本文抜粋:

「Windows 10」はまさに、「Windows 8」のあるべき姿だ。Windows 10はまだ初期段階であり、テクニカルプレビュー版が先日公開されたばかりで、Microsoftが実装を約束している機能のごく一部しか搭載されていない。バグも多いため、メインのPCにはインストールすべきでない。
しかし、この生まれたばかりのOSは、特効薬であると同時に、未来を予見させるものでもある。Windows 8における自己喪失を治療する手段であり、デスクトップ体験とモバイル体験の統合というMicrosoftの夢への大胆過ぎるアプローチを再考し、作り替える役割も果たす。
Windows 10のテクニカルプレビュー版を搭載したPCを起動すると、非常になじみ深いデスクトップが表示される。画面下部には見慣れたアイコンが並ぶタスクバーが配置され、左上にはごみ箱が置かれている。デスクトップの右側に表示されるビルド番号は、これがWindows 8の再来でないことを示す唯一の印だ。
「Start」ボタンを押すと、復活したStartメニューの出迎えを受ける。これは正当なStartメニューでもあり、どこまでも続く入れ子フォルダの一覧にアプリが格納されている。誰もが「Windows 95」の時代からスクロールしてきたあの一覧だ。その横には、Windows 8の美しい「Live Tile」が配置されており、ニュースの要約やソーシャルメディアのアップデートが延々と表示される。
少し苦言も呈しておこう。DOS、「Windows 3.11」と使い続けてきた身として、筆者が常々感じてきたことだが、Windows 95以降のStartメニューは少々考えが足りないと思う。筆者のマシンには、いつもおびただしい数のアプリがインストールされているため、スクロール表示される1つのリストも、入れ子フォルダでさえも全く用をなさない。そのため、検索機能や、デスクトップ上に散乱するショートカットを使っている。Windows 7では、色とりどりのアイコンがぎっしり並んだタスクバーを使う。アイコンの並び順は不可解に思えるかもしれないが、筆者にとっては完ぺきな配置だ。

学習資料:
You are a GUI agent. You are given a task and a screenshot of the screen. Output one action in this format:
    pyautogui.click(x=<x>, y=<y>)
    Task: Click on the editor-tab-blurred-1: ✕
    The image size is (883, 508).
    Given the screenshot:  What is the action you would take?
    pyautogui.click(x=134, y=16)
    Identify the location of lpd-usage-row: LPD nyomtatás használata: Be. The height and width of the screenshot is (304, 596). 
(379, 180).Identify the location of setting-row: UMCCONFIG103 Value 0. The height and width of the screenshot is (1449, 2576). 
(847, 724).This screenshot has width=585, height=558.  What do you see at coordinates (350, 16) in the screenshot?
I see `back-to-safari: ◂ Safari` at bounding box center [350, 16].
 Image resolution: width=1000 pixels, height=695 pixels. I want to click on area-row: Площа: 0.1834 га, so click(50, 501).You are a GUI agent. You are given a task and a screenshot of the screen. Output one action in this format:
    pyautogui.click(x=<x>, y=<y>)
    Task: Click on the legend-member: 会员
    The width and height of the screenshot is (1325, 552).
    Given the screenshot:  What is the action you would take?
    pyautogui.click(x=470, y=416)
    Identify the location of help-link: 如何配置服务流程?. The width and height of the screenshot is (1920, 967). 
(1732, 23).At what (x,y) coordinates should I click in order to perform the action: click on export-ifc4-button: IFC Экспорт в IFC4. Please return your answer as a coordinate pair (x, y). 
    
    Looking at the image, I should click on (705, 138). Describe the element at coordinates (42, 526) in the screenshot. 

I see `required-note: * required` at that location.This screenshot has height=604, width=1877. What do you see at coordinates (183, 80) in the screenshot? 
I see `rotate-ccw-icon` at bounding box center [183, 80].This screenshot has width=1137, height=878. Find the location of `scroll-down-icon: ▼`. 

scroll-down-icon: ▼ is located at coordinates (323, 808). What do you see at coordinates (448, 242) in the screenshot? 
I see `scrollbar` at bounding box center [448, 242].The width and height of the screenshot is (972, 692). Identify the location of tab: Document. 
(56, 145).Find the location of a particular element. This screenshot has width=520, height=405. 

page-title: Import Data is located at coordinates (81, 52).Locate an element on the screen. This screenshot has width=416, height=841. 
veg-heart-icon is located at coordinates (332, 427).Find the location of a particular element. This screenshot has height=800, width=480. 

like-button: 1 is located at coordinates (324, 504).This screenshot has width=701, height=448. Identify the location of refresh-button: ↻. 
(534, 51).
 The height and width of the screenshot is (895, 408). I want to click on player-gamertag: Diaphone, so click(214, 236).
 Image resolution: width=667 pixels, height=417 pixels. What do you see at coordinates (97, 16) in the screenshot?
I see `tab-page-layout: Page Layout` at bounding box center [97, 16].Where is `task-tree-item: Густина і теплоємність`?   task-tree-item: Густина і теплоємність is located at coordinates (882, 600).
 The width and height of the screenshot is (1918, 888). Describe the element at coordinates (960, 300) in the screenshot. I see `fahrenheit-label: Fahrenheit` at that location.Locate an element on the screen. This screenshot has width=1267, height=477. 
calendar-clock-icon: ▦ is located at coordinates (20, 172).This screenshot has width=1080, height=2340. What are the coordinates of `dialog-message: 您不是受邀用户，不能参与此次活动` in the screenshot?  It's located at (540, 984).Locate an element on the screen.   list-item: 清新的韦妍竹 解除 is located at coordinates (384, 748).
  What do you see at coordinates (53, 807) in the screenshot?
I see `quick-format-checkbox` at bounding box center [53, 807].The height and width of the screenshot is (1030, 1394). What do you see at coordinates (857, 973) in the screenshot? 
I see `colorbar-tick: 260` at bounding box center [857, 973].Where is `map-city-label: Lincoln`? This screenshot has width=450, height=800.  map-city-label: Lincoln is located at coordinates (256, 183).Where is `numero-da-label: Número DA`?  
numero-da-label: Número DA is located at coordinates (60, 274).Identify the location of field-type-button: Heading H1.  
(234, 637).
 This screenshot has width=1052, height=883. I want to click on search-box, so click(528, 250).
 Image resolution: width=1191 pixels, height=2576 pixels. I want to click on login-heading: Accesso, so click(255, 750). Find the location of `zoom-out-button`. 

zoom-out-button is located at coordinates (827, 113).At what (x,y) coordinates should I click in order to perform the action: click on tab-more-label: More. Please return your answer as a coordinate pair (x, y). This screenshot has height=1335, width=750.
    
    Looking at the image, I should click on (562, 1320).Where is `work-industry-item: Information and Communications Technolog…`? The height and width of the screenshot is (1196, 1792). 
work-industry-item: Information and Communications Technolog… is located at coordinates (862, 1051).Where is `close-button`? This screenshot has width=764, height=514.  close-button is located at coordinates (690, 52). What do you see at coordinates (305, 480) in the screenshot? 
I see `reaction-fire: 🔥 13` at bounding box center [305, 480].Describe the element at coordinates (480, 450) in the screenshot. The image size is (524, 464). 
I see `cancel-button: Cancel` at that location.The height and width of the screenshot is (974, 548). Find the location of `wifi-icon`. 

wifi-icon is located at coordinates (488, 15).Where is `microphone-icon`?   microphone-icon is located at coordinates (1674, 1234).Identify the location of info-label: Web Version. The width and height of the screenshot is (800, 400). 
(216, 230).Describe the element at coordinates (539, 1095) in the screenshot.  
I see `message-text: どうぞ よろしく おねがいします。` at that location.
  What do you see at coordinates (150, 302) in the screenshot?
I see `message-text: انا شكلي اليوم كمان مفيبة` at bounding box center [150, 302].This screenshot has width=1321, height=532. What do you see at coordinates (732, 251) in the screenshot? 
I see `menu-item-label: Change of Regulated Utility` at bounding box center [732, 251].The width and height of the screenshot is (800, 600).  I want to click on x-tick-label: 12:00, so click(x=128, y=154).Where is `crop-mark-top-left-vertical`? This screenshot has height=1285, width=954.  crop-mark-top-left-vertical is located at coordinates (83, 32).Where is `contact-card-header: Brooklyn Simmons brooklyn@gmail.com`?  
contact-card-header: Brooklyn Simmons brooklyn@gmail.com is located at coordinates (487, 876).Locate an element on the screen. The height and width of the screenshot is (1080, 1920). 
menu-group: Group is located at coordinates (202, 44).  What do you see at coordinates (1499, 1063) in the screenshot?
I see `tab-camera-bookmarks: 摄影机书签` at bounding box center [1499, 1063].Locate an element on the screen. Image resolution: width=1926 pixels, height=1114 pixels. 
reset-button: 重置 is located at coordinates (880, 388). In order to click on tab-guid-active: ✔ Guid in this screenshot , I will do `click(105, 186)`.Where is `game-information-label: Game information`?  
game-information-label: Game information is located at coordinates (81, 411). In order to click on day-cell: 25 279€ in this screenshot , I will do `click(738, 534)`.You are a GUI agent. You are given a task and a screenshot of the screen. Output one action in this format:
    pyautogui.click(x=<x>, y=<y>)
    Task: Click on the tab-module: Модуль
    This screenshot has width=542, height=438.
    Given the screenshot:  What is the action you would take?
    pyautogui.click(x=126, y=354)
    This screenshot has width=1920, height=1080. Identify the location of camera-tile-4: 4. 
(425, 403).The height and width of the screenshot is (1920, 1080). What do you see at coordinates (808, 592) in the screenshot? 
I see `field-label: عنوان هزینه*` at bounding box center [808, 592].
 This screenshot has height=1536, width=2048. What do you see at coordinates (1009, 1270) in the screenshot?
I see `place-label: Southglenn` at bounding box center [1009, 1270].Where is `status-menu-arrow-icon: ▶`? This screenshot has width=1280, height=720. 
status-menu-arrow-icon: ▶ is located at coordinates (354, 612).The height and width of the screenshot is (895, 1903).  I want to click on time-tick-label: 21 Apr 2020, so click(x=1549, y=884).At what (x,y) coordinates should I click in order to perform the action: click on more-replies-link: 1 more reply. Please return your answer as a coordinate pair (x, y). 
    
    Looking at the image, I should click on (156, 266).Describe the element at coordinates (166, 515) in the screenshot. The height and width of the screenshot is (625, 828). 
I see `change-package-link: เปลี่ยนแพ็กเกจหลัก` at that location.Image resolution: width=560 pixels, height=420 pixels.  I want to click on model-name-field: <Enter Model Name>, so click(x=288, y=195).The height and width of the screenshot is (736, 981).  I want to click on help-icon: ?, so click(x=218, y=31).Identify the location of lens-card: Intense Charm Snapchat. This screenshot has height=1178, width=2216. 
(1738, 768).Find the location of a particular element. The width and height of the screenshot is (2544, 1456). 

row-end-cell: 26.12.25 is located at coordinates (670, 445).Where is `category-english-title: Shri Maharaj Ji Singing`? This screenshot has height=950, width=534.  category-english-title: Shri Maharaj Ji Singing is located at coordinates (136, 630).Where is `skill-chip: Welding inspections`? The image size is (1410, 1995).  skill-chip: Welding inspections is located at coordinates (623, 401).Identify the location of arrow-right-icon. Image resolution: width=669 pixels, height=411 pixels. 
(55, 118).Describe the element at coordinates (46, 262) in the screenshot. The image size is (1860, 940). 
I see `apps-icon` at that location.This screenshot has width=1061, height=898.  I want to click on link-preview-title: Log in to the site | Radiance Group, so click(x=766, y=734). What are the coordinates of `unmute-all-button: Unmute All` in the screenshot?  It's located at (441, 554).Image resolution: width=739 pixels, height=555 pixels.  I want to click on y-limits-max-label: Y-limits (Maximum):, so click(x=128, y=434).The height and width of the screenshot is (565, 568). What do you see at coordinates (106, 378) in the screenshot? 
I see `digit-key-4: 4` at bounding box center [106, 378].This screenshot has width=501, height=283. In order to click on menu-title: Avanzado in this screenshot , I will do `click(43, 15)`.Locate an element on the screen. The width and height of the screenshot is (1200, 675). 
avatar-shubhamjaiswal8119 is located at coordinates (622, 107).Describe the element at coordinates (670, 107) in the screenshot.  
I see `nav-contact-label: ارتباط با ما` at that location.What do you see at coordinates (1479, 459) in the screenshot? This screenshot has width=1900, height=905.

課題項目: 本文抜粋では、Windows 10のテクニカルプレビュー版を搭載したPCを起動したとき、デスクトップの右側に何が表示されると述べているか。

最終回答: デスクトップの右側にはビルド番号が表示される。